Stories and Voices
from L.A. Chinatown

If I were to see a woman walking down the street and she said 'hello', I would say, '姨姨你好 (Yiyi neihou)' and 'yiyi' means aunt. This could be a complete stranger, and I would still call her aunt. I think that's a special thing about Chinatown."

– Cindy Yan

Am I worried about the future of Chinatown? I'm concerned about people being displaced and forced out. But I'm also concerned about loss of historic culture and how our history can be preserved."

- Eugene Moy

Los Angeles Chinatown is a place layered with history. From the leaders who envisioned and created a New Chinatown in 1938–after the demolition of Old Chinatown to make way for Union Station–to the entrepreneurs and small business owners who earn their livelihood here today, to the generations of families that have called this neighborhood home, there are countless stories of vision and opportunity, tradition and community, exclusion and resilience.

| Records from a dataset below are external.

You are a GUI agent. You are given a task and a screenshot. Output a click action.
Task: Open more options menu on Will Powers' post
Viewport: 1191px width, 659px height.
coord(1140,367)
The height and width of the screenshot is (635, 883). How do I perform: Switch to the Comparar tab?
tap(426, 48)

Stories and Voices from L.A. Chinatown is the first in the series Archive Alive, a new collaboration between The Huntington Library, Art Museum, and Botanical Gardens; the Library Foundation of Los Angeles; and the Los Angeles Public Library. Archive Alive activates historic photographs, documents, and maps drawn from the Huntington’s and LAPL’s vast collections through online exhibitions, site-specific installations and displays, and interviews with community members, whose personal reflections and connections bring the archives to life. You can explore these materials by theme below, and visit the outdoor exhibition in Chinatown at 942 N Hill Street

We hope these windows into the past will inspire a new appreciation for the unique appeal of Chinatown, and for the challenges that the community has met historically and continues to face today.